De acordo com a ferramenta Google Trends, que acompanha as tendências de busca no Google, a frequência de "deixar a Rússia" aumentou quase 100 vezes após o anúncio da mobilização na manhã de quarta-feira.

O porta-voz do Kremlin, Dmitry Peskov, disse nesta quinta que os relatos de um êxodo de russos foram "muito exagerados".

No entanto, voos da Rússia, já muito limitados e caros desde a adoção das sanções ocidentais na sequência da invasão da Ucrânia, esgotaram para os próximos dias para quase todos os destinos ainda disponíveis.

E nas redes sociais, muitos temem um iminente fecho de fronteiras, que privaria os russos de qualquer saída, inclusive por via terrestre.

Um moscovita de 23 anos, gerente de projeto, disse à AFP sob condição de anonimato que havia reservado um voo com urgência após o anúncio da mobilização, quando pretendia deixar a Rússia em outubro.

"Tenho medo da mobilização.
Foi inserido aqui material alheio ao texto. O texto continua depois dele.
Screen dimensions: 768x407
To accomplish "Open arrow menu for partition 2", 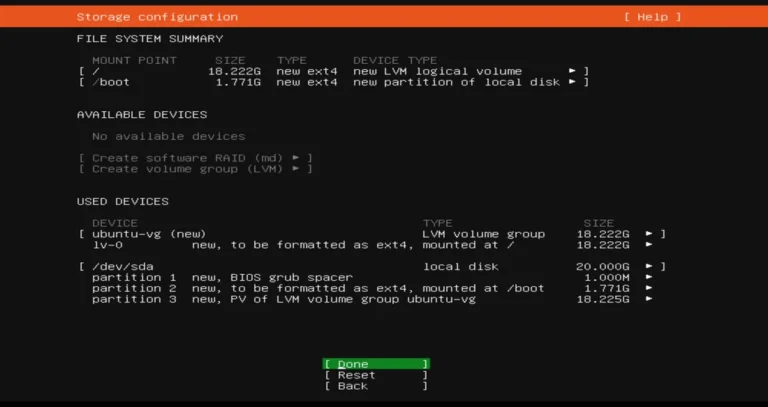I will (649, 288).
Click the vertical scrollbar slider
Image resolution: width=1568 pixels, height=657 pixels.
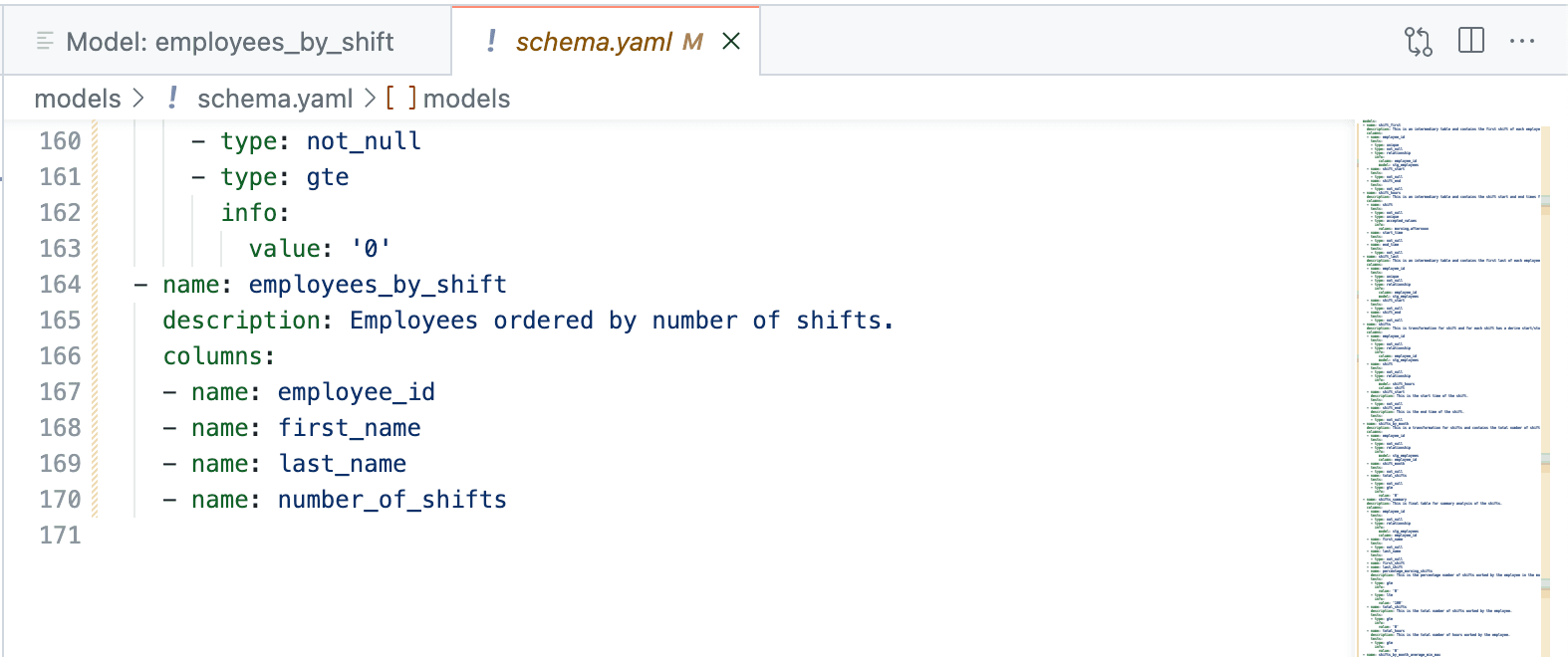pyautogui.click(x=1545, y=388)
Sou um dos que correm o risco de ser convocado", disse.

Entre os amigos, "alguns foram às manifestações (contra a mobilização), porque não têm nada a perder. Outros examinam as leis e consultam advogados para saber se correm o risco de serem chamados", continua o jovem.

Na quarta-feira, mais de 1.300 pessoas foram presas em toda a Rússia em protestos contra a mobilização, segundo a ONG especializada OVD-Info.

De acordo com os últimos dados do Serviço de Imigração da Armênia, em junho quase 40.000 russos chegaram ao país desde o início da invasão da Ucrânia. Na Geórgia, país vizinho, 50.000 chegaram no mesmo período, segundo dados oficiais.